Beijing+25: Accelerating Progress for Women and Girls draws upon the wisdom and experience of 25 global women leaders. In addition to Secretary Clinton, they include:
- Shaharzad Akbar, Chairperson for The Afghanistan Independent Human Rights Commission
- Leila Alikarami, Lawyer and Human Rights Advocate in Iran
- Laura Alonso, former Head of the Argentina Anti-Corruption Office
- Michelle Bachelet, UN High Commissioner for Human Rights and former President of Chile
- Ikram Ben-Said, Founder of Aswat Nissa in Tunisia
- Patricia Espinosa, Executive Secretary of the United Nations Framework Convention on Climate Change
- Drew Faust, former President, Harvard University
- Julia Gillard, former Prime Minister of Australia
- Dalia Grybauskaitė, former President of Lithuania
- Natalia Kanem, Executive Director of the United Nations Population Fund
- Susana Malcorra, former Foreign Minister of Argentina
- Phumzile Mlambo-Ngcuka, Executive Director of UN Women
- Chouchou Namegabe, Founder and CEO, ANZAFRIKA in The Democratic Republic of Congo
- Reema Nanavaty, Head of Self-Employed Women’s Association of India
- Marta Lucía Ramírez, Vice President of Colombia
- Mary Robinson, former President of Ireland
- Judith Rodin, former President of The Rockefeller Foundation
- May SabePhyu, Kachin Women’s Rights Activist, Myanmar
- Trisha Shetty, Founder of SheSays, India
- Ellen Johnson Sirleaf, former President of Liberia
- Virginia Tan, Co-Founder and President of Lean In China
- Carolyn Tastad, Group President for North America at Procter & Gamble
- Margot Wallström, former Deputy Prime Minister of Sweden
“This pandemic has exacted an especially cruel toll on women and minorities, exposing persistent inequalities and threatening the modest gains achieved in recent years,” said Dr. Rajiv J. Shah, President of The Rockefeller Foundation. “Only by working together, can we usher in a more just and prosperous world, and now is the time to bend the curve of this crisis and create a real and lasting systems change for women and girls – and for us all.”
Charting a Way Forward:
Part I of the report documents serious and persistent challenges such as the stagnation of women’s income and wages, discrimination depriving women of fair wages, and how women still carry the burden of unpaid work at home. Violence against women also remains a global scourge, and women remain largely excluded from higher levels of decision-making in governments (from local to the highest levels), in peace negotiations, and in corporate leadership.

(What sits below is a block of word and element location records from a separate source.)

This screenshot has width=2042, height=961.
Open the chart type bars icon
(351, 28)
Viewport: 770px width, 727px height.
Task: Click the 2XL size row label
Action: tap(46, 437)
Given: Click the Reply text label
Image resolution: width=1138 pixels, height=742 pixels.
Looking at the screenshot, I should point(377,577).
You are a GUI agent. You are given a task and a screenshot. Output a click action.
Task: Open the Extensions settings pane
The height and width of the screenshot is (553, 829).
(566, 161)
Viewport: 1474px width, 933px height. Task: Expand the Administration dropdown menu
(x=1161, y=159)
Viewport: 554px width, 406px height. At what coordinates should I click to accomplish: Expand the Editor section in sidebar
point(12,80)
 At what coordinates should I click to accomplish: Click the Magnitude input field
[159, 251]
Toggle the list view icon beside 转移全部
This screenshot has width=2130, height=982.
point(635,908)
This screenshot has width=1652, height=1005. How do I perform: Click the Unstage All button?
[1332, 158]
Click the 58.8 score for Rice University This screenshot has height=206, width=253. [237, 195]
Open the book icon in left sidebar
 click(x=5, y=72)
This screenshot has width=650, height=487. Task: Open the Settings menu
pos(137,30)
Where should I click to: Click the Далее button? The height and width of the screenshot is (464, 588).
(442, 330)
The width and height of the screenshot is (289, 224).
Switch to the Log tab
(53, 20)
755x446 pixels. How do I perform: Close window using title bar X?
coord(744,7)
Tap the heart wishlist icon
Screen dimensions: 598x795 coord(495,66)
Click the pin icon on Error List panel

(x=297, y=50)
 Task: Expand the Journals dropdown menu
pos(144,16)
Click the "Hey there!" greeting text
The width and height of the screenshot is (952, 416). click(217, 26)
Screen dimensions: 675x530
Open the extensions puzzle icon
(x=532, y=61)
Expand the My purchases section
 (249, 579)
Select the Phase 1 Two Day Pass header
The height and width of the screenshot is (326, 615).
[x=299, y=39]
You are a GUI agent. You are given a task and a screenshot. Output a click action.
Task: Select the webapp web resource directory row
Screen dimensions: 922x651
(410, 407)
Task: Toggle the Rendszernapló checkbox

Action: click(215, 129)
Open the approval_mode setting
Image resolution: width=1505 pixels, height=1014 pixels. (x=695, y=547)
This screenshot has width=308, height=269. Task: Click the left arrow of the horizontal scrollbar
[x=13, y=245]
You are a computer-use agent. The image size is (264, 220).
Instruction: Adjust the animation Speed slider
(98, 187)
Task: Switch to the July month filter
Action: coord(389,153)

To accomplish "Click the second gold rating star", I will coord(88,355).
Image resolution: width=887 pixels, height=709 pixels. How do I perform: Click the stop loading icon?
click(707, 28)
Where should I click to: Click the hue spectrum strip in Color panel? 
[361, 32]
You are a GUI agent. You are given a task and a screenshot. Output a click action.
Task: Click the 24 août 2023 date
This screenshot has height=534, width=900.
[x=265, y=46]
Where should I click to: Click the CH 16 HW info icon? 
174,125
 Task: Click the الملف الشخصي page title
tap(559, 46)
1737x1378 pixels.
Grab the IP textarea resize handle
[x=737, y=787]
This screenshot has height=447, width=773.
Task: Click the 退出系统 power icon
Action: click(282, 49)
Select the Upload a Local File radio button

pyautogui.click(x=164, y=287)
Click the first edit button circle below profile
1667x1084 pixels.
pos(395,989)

With this as the backdrop, Part II provides a deeper dive into the five key areas for progress, mentioned above, with Part III proposing a course of action to leverage multiple actors—from civil society and youth, male allies and traditional authorities, through to the business community and multilateral agencies. When taken together, they not only accelerate progress for women and girls, but also build a better world for all.
This report was written by a GIWPS team, led by Dr. Jeni Klugman, Managing Director of GIWPS. It included extensive individual interviews with participants conducted by Ambassador Verveer and Sundaa Bridgett-Jones of The Rockefeller Foundation during the summer of 2020.